A dedicated ENCRYPTION_ENABLED environment variable has been introduced for non-production environments where skipping encryption is intentional. This makes the intent explicit and auditable, rather than inferred from the absence or placeholder value of ENCRYPTION_SECRET.

Configuration Reference

VariableRequired in productionDescription
ENCRYPTION_SECRETYesSecret key used to encrypt PII fields. Must be 32+ characters.
ENCRYPTION_ENABLEDNoSet to false to explicitly disable encryption in non-production environments. Has no effect when NODE_ENV=production.

Example: valid production configuration

NODE_ENV=production
ENCRYPTION_SECRET=a-very-long-and-random-secret-key-at-least-32-chars

Example: local development without encryption

NODE_ENV=development
ENCRYPTION_ENABLED=false

Example: startup error (production, missing secret)

Error: ENCRYPTION_SECRET is not set or does not meet the minimum length 
requirement (32 characters). Cannot start in production without encryption.

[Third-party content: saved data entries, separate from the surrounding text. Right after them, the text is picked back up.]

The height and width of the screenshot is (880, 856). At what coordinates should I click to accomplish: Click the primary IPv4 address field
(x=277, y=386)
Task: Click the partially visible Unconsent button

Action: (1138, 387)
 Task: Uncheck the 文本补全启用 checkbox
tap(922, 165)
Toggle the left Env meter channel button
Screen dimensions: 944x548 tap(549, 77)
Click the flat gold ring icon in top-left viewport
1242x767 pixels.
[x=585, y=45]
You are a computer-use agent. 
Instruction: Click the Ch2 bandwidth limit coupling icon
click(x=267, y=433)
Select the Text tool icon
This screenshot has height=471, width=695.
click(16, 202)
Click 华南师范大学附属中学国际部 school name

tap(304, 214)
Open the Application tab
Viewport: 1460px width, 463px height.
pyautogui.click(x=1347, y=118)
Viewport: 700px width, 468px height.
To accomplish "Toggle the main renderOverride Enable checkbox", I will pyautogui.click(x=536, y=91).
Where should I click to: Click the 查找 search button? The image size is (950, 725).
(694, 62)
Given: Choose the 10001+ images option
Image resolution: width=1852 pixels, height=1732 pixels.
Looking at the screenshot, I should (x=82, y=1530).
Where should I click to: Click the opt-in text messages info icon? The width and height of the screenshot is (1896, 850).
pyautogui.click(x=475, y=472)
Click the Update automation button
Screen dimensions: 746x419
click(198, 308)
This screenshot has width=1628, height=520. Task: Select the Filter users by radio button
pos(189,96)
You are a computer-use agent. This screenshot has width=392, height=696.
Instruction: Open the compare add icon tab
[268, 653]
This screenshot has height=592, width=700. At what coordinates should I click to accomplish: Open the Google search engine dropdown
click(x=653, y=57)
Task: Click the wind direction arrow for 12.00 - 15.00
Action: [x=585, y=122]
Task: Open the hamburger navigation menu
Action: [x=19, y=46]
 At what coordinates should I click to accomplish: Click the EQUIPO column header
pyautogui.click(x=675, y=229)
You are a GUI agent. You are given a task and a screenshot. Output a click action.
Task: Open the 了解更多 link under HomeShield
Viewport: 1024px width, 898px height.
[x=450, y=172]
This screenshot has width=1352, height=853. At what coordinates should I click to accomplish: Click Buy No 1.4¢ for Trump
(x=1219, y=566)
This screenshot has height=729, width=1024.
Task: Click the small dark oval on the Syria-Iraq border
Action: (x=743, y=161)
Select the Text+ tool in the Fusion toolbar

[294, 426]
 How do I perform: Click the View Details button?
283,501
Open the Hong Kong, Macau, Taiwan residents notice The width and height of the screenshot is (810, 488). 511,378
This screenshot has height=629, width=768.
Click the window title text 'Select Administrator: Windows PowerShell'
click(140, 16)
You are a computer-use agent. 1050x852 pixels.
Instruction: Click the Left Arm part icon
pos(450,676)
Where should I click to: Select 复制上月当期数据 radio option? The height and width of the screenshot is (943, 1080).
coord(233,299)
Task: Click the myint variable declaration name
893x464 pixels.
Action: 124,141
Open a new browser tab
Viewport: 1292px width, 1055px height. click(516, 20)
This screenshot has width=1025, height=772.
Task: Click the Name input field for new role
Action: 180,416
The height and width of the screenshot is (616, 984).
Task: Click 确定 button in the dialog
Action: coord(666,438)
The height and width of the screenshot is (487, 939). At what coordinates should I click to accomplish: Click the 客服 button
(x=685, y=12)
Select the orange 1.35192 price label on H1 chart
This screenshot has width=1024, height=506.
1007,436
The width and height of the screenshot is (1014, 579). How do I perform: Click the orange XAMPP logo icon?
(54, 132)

Action Required for Operators

If you are running any version prior to v0.1.40 in production:

  1. Audit your ENCRYPTION_SECRET configuration. Confirm the variable is set, is at least 32 characters, and does not contain placeholder strings such as dummy, replace-me, or similar.
  2. Upgrade to v0.1.40 immediately. The startup guard introduced in this release will confirm your configuration is valid on next deploy.
  3. Inspect stored PII. If ENCRYPTION_SECRET was previously unset or matched the 'dummy' bypass, records written during that window will be stored in plaintext. Review your database records and assess whether a re-encryption pass is necessary.
  4. Rotate your ENCRYPTION_SECRET if in doubt. If there is any uncertainty about whether a valid key was in use, treat existing encrypted records as potentially compromised and rotate accordingly.

No Breaking Change for Correctly Configured Deployments

For deployments that already had a valid ENCRYPTION_SECRET (≥32 characters, not a placeholder), this release is a non-breaking upgrade. Existing encrypted records are unaffected — only the startup validation and key-check logic has changed.